Stored data entries
---+---

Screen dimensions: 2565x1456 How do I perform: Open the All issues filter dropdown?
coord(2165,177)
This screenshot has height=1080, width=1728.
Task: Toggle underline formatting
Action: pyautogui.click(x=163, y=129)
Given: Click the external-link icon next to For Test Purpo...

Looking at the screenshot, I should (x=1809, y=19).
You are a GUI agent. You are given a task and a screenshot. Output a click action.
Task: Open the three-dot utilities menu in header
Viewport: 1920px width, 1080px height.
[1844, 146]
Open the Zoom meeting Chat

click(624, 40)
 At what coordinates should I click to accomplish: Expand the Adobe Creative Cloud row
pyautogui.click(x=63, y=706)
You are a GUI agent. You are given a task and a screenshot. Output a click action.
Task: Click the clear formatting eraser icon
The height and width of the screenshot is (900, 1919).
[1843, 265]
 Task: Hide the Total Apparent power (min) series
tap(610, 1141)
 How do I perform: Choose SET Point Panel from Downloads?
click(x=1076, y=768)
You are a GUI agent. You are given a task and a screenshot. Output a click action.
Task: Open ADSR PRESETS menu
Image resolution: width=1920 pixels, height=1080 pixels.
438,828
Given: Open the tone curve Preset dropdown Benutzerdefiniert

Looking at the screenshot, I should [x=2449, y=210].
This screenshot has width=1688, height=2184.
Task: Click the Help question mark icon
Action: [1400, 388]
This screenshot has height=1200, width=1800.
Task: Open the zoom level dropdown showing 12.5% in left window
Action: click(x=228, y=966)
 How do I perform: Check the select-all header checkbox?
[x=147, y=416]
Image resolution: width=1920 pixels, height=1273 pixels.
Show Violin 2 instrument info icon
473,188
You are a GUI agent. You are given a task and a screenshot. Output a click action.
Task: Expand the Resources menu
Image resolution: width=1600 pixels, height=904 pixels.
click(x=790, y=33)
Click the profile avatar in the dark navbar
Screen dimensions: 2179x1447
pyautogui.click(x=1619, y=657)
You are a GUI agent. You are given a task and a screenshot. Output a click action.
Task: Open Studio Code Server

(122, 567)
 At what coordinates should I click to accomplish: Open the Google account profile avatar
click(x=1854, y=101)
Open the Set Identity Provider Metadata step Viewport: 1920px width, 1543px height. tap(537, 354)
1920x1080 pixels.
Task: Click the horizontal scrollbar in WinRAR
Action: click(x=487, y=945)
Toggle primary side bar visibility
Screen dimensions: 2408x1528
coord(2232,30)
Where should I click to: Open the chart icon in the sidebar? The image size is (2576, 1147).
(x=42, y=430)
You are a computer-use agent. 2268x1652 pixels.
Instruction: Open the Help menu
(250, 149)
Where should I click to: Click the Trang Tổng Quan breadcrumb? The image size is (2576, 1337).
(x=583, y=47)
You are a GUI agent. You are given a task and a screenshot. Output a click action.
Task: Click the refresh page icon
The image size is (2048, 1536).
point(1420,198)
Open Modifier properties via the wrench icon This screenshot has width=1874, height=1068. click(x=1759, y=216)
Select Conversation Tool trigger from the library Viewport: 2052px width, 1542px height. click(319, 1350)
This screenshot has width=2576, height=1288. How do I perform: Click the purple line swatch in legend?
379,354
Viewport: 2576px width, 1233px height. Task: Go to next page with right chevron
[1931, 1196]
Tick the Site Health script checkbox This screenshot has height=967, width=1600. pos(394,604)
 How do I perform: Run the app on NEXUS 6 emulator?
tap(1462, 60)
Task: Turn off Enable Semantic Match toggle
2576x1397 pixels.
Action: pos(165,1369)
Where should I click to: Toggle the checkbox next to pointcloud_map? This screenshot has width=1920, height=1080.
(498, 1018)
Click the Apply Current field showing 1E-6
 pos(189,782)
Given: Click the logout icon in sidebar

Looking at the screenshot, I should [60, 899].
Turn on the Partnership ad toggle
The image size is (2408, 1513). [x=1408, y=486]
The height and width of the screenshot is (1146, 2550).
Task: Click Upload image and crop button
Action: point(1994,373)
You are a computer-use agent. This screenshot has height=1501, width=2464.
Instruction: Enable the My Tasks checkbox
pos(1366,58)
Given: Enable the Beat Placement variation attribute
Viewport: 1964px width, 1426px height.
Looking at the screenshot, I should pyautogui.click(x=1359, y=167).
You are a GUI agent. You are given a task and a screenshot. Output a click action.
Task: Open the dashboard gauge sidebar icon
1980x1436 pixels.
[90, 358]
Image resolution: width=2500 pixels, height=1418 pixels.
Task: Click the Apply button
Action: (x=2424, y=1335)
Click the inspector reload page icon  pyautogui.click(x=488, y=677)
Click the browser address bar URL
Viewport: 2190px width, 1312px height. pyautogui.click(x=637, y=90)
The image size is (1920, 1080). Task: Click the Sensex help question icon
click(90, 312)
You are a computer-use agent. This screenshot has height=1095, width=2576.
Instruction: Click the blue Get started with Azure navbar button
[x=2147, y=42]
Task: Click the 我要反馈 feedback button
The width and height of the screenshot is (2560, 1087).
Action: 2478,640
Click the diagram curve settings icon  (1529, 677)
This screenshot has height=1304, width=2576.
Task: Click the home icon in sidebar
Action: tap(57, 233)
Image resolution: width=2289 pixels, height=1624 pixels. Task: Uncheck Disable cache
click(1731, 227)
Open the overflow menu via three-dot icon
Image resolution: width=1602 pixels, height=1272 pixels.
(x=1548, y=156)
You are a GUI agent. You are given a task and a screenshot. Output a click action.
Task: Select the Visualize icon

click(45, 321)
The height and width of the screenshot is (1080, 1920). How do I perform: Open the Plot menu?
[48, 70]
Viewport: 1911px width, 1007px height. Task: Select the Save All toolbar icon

---+---

Look through the records and copy every line that has the word "computer".

*YOUR SOLUTION*
You are a computer-use agent. 2268x1652 pixels.
You are a computer-use agent. This screenshot has height=1501, width=2464.
You are a computer-use agent. This screenshot has height=1095, width=2576.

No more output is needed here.